Now, type class constraints don’t care about order – (Foo a, Bar a) => a and (Bar a, Foo a) => a are exactly the same thing as far as GHC is concerned. The AsXXX type classes will automatically provide the mapLeft stuff for us, so now our foo function looks a great bit cleaner:

foo :: (AsHeadError err, AsLookupError err, AsParseError err)
    => String -> Either err Integer
foo str = do
    c <- head str
    r <- lookup str strMap
    parse (c : r)

This appears to be a significant improvement over what we’ve had before! And, most of the boilerplate with the AsXXX classes is taken care of via Template Haskell:

makeClassyPrisms ''ParseError
-- this line generates the following:

class AsParseError a where
    _ParseError :: Prism' a ParseError
    _UnexpectedChar :: Prism' a (Char, String)
    _RanOutOfInput :: Prism' a ()

instance AsParseError ParseError where
    -- etc...

However, we do have to write our own boilerplate when we eventually want to concretely handle these types. We may end up writing a huge AppError that all of these errors get injected into.

There’s one major, fatal flaw with this approach. While it composes very nicely, it doesn’t decompose at all! There’s no way to catch a single case and ensure that it’s handled. The machinery that prisms give us don’t allow us to separate out a single constraint, so we can’t pattern match on a single error.

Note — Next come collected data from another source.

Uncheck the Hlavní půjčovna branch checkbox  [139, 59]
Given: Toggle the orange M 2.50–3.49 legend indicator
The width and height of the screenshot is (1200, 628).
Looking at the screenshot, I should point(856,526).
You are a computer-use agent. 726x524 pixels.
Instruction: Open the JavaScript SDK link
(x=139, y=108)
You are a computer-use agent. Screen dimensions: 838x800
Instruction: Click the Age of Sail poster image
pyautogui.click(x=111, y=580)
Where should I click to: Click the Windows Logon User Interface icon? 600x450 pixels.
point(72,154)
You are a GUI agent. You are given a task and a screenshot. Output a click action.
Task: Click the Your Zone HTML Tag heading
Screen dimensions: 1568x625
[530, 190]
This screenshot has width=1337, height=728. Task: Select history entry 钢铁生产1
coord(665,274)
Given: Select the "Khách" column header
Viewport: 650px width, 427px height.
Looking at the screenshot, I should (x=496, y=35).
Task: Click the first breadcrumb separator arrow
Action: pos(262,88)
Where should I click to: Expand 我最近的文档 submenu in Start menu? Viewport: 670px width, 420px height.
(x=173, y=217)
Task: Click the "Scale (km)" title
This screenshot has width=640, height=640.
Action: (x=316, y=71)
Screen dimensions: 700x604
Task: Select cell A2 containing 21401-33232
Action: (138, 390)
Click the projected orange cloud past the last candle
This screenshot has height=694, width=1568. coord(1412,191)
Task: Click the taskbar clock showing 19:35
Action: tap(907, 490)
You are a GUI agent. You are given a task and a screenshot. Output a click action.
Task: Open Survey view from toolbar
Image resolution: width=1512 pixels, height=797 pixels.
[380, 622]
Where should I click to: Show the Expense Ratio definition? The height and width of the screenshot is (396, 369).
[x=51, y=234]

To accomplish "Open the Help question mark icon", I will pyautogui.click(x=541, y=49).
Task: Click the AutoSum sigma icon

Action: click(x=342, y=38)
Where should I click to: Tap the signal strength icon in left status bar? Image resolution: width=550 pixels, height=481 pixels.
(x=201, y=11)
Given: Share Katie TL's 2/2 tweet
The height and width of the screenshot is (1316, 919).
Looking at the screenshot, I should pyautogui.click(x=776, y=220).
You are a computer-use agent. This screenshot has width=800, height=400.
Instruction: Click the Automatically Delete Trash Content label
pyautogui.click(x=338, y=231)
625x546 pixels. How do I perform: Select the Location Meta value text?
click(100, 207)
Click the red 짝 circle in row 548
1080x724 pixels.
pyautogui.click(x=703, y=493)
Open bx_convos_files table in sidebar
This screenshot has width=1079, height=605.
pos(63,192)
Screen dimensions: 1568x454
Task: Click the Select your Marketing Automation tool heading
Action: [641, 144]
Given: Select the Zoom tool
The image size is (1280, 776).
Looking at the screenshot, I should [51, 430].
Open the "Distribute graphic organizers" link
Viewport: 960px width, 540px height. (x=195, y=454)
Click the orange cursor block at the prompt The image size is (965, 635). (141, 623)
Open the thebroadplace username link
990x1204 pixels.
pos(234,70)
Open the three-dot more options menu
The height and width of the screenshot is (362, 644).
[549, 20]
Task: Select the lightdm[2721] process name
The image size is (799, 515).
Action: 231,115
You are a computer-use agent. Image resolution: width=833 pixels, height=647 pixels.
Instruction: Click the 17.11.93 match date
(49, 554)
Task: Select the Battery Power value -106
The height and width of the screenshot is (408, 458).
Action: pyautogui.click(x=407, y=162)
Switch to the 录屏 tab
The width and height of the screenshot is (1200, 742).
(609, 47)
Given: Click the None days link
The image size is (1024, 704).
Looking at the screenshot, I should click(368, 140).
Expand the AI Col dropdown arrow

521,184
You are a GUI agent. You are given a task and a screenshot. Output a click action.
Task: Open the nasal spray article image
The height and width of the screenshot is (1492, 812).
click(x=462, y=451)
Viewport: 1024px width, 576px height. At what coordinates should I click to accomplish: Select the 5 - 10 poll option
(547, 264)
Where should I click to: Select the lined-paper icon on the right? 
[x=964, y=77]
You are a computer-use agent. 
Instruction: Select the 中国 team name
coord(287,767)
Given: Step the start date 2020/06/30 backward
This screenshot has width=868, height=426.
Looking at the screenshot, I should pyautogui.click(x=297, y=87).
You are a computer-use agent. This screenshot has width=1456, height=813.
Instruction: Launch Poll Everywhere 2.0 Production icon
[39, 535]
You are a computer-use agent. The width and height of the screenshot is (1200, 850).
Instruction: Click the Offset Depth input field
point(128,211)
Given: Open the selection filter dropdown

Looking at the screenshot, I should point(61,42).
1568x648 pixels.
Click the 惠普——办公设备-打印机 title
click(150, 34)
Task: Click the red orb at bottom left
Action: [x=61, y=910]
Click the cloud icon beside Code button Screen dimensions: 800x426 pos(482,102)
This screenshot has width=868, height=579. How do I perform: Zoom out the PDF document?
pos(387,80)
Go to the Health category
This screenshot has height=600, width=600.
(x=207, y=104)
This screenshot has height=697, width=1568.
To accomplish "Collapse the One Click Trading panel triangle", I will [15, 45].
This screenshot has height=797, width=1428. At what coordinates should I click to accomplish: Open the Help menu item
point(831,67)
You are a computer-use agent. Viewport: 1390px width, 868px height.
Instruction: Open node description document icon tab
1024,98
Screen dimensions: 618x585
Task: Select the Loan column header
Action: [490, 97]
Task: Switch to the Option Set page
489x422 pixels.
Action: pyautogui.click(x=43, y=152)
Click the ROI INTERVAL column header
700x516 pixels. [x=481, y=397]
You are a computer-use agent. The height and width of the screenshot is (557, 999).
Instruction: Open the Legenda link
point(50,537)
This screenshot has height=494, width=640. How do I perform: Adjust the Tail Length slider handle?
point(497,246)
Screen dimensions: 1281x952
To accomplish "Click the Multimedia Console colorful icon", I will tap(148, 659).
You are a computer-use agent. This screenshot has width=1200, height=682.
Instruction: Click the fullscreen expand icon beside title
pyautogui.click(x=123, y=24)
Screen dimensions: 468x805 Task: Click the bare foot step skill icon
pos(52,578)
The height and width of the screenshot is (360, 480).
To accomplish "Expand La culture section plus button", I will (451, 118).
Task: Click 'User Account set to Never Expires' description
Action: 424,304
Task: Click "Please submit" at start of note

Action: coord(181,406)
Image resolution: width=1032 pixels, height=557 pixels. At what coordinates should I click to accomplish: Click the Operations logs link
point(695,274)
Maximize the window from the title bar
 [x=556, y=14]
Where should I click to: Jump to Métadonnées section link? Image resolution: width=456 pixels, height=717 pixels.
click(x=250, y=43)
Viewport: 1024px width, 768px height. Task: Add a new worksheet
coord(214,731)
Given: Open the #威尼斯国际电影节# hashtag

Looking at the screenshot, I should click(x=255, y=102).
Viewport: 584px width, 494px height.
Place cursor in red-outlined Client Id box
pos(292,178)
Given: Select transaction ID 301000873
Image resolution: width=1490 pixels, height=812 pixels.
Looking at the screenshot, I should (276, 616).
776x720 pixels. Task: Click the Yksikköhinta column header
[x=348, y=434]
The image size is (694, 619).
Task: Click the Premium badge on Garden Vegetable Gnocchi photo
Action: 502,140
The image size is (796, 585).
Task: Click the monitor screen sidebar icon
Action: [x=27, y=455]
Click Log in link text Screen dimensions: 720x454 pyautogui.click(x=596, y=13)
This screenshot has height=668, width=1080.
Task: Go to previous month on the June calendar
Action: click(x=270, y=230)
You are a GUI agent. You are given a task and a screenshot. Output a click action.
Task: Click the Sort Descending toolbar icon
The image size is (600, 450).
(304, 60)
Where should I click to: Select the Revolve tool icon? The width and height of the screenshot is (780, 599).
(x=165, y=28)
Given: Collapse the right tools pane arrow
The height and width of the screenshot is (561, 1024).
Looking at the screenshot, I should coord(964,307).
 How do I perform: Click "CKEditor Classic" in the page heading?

Once again, our types become ever larger, with all of the problems that entails.

Generics to the rescue!

What we really want is:

In PureScript or OCaml, you can use open variant types to do this flawlessly. Haskell doesn’t have open variants, and the attempts to mock them end up quite clumsy to use in practice.

I’m happy to say that the entire job is handled quite nicely with the amazing generic-lens package. I created a gist that demonstrates their usage, but the magic comes down to this simple fact: there’s an instance of the prismatic AsType class for Either, which allows you to “pluck” a constraint off. This satisfies all of the things I wanted in my list, and we can consider representing errors mostly solved.

Womp Womp (edit: 2020-06-02)

Turns out, the above approach was premature. generic-lens only handles two types - it doesn’t “deep search” the Either, so this approach doesn’t work as well as I wanted to.

Fortunately, the technique I document in the Plucking Constraints post does work quite well, and it doesn’t even require lens knowledge! I wrote the plucky to demonstrate the technique for errors specifically.

As far as I know, this is the best approach in Haskell for type-safe errors.

Mostly?

Well, ExceptT e IO a still imposes a significant runtime performance hit, and asynchronous exceptions aren’t considered here. A bifunctor IO type like newtype BIO err a = BIO (IO a) which carries the type class constraints of the errors it contains is promising, but I haven’t been able to write a satisfying interface to this yet.

I also haven’t used this technique in a large codebase yet, and I don’t know how it scales. And the technique does require you to be comfortable with lens, which is a fairly high bar for training new folks on. I’m sure that API improvements could be made to make this style more accessible and remove some of the lens knowledge prerequisites.